Miro Teixeira foi uma completa decepção como ministro das Comunicações. Se deixar o cargo, nesta reforma ministerial, já vai tarde. E fica a esperança de que um novo ministro promova a tão esperada moralização do setor, compromisso assumido publicamente pelo presidente Lula.
A título de colaboração com o novo ministro, vão aqui algumas sugestões que podem ser úteis:
1. Que a Anatel faça cumprir o Artigo 86 da LGT, obrigando que as concessionárias limitem-se a explorar o STFC ? objeto de suas concessões ? e transfiram os serviços de comunicação de dados (principalmente o ilegal SLDD) a empresas coligadas ou controladas por elas.
2. Que a Anatel faça cumprir os artigos 154 e 155 da LGT e obrigue as concessionárias locais a desagregar a última milha através da tecnologia aDSL, nas mesmas condições oferecidas a suas empresas coligadas ou controladas, para que as autorizadas de SCM também possam oferecer seus serviços de rede internet a usuários finais.
3. Que a Anatel faça cumprir o item II do Artigo 3? da LGT e permita que os usuários de serviços de comunicação de dados tenham direito a escolher suas prestadoras de serviços de telecomunicações, e não laranjas que encaminham tráfego a uma única prestadora.
4. Que a Anatel faça cumprir o Artigo 151 da LGT e forneça os códigos de numeração para que as autorizadas de SCM possam prestar serviços de rede internet também através de conexões discadas.
5. Como o outro objetivo do SCD é atender aos requisitos da Lei 9.998, referentes à exigência de um serviço prestado em regime público para utilização dos recursos do Fust na implantação de serviços de comunicação de dados em escolas e instituições de saúde, o correto seria o presidente Lula baixar um decreto criando uma modalidade do Serviço de Comunicação Multimídia para ser explorado em regime público (o que é permitido pelo item III do Artigo 65 e pelo item I do Artigo 18 da LGT) e outro decreto criando um PGMU para ele ? com as devidas consultas públicas, é claro.
6. Que o ministro das Comunicações apure se os custos de implantação dos serviços de comunicação de dados das concessionárias foram repassados às tarifas de telefonia fixa.
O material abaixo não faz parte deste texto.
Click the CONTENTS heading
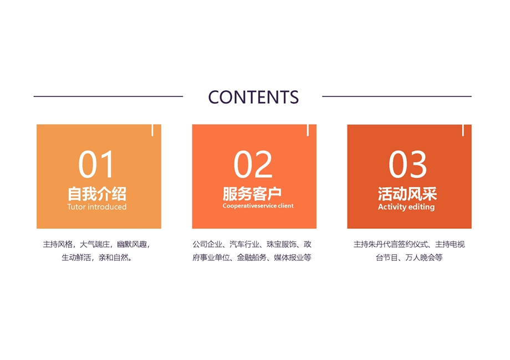coord(253,97)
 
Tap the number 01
coord(96,164)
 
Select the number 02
coord(253,164)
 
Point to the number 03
coord(407,164)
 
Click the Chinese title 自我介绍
coord(97,194)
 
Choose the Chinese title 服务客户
coord(252,194)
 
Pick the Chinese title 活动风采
coord(407,194)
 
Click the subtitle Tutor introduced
coord(97,207)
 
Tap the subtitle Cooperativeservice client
coord(258,205)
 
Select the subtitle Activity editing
coord(406,207)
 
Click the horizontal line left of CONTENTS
coord(108,96)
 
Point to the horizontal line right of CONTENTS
coord(397,96)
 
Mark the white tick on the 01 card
coord(152,130)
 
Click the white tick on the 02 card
coord(308,130)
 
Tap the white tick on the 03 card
coord(463,130)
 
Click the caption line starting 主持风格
coord(97,244)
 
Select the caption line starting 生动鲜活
coord(97,258)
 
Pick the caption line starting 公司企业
coord(252,244)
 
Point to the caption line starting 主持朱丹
coord(409,244)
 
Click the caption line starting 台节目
coord(409,258)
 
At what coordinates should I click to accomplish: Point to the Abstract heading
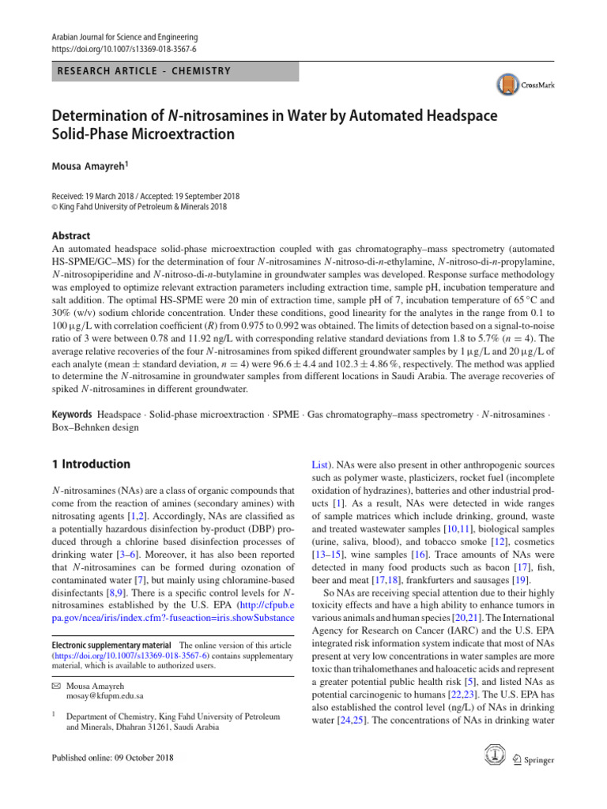tap(71, 235)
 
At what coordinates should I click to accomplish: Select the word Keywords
tap(72, 415)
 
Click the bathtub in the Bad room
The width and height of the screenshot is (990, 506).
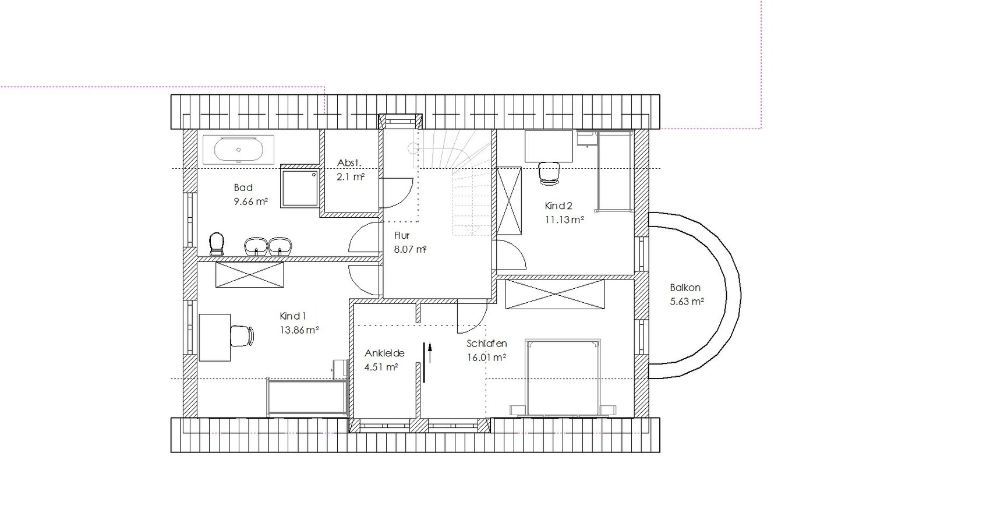(x=239, y=150)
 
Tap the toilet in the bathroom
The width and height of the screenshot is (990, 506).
(x=216, y=244)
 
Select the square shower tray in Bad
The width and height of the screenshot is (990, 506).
(x=300, y=187)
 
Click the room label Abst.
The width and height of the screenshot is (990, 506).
(x=349, y=162)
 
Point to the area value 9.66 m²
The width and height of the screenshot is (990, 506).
(x=250, y=201)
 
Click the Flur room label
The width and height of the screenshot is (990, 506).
(x=402, y=236)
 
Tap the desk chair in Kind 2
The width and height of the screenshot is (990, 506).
(x=549, y=174)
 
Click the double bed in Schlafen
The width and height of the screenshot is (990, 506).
(x=563, y=377)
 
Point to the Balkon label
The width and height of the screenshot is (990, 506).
(x=685, y=288)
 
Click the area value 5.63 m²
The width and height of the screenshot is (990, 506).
(x=687, y=302)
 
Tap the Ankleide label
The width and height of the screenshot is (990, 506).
(x=384, y=353)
Em caso positivo, que exija o imediato ressarcimento dos valores cobrados indevidamente dos usuários. E que estes custos sejam expurgados das tarifas.
7. Que o ministro das Comunicações cumpra o parágrafo 2? do Artigo 26 da LGT e instaure os devidos processos administrativos para apurar os indícios de atos de improbidade administrativa que existem em praticamente todos os casos descritos neste artigo.
8. Que a Anatel pare de agir tão ostensivamente como preposta das concessionárias de telefonia fixa, preocupando-se apenas com o "equilíbrio econômico-financeiro" delas, e arrume um tempinho para cuidar um pouco dos interesses dos usuários.
Depois disso, aí sim, poderemos começar a falar em moralização do setor de telecomunicações. Por enquanto, fala sério…
PS: Já imaginaram se algum doido resolve levantar e publicar na internet algumas das safadezas cometidas pela dupla Minicom/Anatel nos últimos anos? Com que cara vão ficar os investidores ao descobrirem que a grana deles está enterrada numa estrutura sustentada por fraude da pior qualidade, que pode desabar a qualquer momento?